PURPOSE: To stain the slides with haematoxylin and eosin
Materials:
- Slides with tissue sections
- Haematoxylin solution Gill Modified solution3 (Order at VWR Harleco Cat N 65067)
- Eosin Y, solution 1% alcoholic solution (Order at VWR Harleco Cat N 588X)
- 100% EtOH
- 95% EtOH
- 80% EtOH
- Xylene
- Slides racks
- Dry dishes (there must not be water in the different dishes you use for the xylene and 100%EtOH)

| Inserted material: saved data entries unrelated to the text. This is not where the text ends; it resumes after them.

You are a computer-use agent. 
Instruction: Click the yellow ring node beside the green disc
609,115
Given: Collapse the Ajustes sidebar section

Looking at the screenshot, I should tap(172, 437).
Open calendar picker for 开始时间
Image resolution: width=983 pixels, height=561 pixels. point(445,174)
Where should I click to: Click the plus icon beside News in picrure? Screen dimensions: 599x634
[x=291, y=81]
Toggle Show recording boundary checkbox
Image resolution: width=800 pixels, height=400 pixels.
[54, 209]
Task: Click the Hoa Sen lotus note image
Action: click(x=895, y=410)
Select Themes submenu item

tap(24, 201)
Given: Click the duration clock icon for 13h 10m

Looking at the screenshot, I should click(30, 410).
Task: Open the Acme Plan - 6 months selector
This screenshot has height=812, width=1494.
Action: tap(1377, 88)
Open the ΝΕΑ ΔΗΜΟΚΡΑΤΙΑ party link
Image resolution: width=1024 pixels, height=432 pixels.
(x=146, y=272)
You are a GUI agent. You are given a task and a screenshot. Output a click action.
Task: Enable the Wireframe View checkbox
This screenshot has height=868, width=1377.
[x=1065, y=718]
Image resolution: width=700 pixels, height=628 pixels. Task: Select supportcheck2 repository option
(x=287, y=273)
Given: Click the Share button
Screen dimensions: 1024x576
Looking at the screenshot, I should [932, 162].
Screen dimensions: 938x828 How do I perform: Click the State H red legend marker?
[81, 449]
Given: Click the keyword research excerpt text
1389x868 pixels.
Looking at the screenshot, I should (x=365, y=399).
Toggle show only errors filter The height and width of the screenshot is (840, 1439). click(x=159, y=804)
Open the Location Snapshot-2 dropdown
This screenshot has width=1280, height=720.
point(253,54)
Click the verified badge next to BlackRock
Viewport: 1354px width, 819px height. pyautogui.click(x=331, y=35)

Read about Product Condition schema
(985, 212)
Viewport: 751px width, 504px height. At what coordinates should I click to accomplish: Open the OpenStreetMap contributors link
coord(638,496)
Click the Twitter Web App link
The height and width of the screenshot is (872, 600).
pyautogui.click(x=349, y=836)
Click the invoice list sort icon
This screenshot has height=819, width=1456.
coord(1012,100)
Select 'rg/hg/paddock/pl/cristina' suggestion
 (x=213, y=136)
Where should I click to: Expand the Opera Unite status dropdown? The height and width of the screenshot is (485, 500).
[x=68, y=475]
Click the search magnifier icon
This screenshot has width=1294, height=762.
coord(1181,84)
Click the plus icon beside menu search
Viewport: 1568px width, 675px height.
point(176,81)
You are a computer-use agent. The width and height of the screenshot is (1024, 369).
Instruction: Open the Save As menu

- Permanent mounting media
- Coverslips
- Forceps
- Gauze sponge
- Q-tips
Procedure: the procedure involves moving the slides from solution to solution in different staining dishes
Step 1: Deparaffinizing the slides
a) Xylene for 5 minutes
b) Xylene for 1 minute
c) 100% EtOH for 1 minute
d) 100% EtOH for 30 seconds
e) 95% EtOH for 1 minute
f) 95% EtOH for 30 seconds
g) 80% EtOH for 1 minute
h) Tap water rinse for 1 minute
Step 2: Staining with haematoxylin
a) Haematoxylin 1 dip!
b) Go quickly to tap water rinse for 2 minutes
c) 1% acid solution (2mL of Acid Acetic + 98 mL of Disyilled water) : 10dips
d) Running tap water for 2 to 5 minutes
Step 3: Counterstain
1) Eosin for 2-3 minutes
Step 4: Dehydrating
a) 95% EtOH for 1 minute
b) 100% EtOH for 1 minute (use a new EtOH solution)
c) 100% EtOH for 30 seconds
d) Xylene for 1 minute (use a new xylene solution)
e) Xylene for 30 seconds
f) Leave slides in Xylene until coverslipping
Now the slides are ready to be coverslipped to preserve them.
Step 5 : To coverslip the samples to preserve them
a) Remove the slides from the xylene
b) With a gauze sponge wipe the excess clearing agent from the slide to approximately 2-3 mm from the margin of the specimen. If specimen are close to the edge of the slide, Q-tips are very useful to map up xylene
c) Using the transfer pipette, place approximately two-four drops of mounting media in the center of the slide. There must be enough medium to fill the space between the cover glass and the slide.
d) Place the edge of the cover glass on the edge of the slide over the center of the specimen
e) Gradually bring the cover glass and slide together, drawing the medium evenly over the specimen.
f) Remove wet mounting media excess with Q-tips.
g) Remove excess of mounting media with xylene.
If air bubbles occur under the cover glass tease them out by gentle tapping the cover glass with a dissection needle or forceps. If the bubbles cannot be removed soak the slide for a minute or two in clearing agent (xylene) and repeat steps 1-7.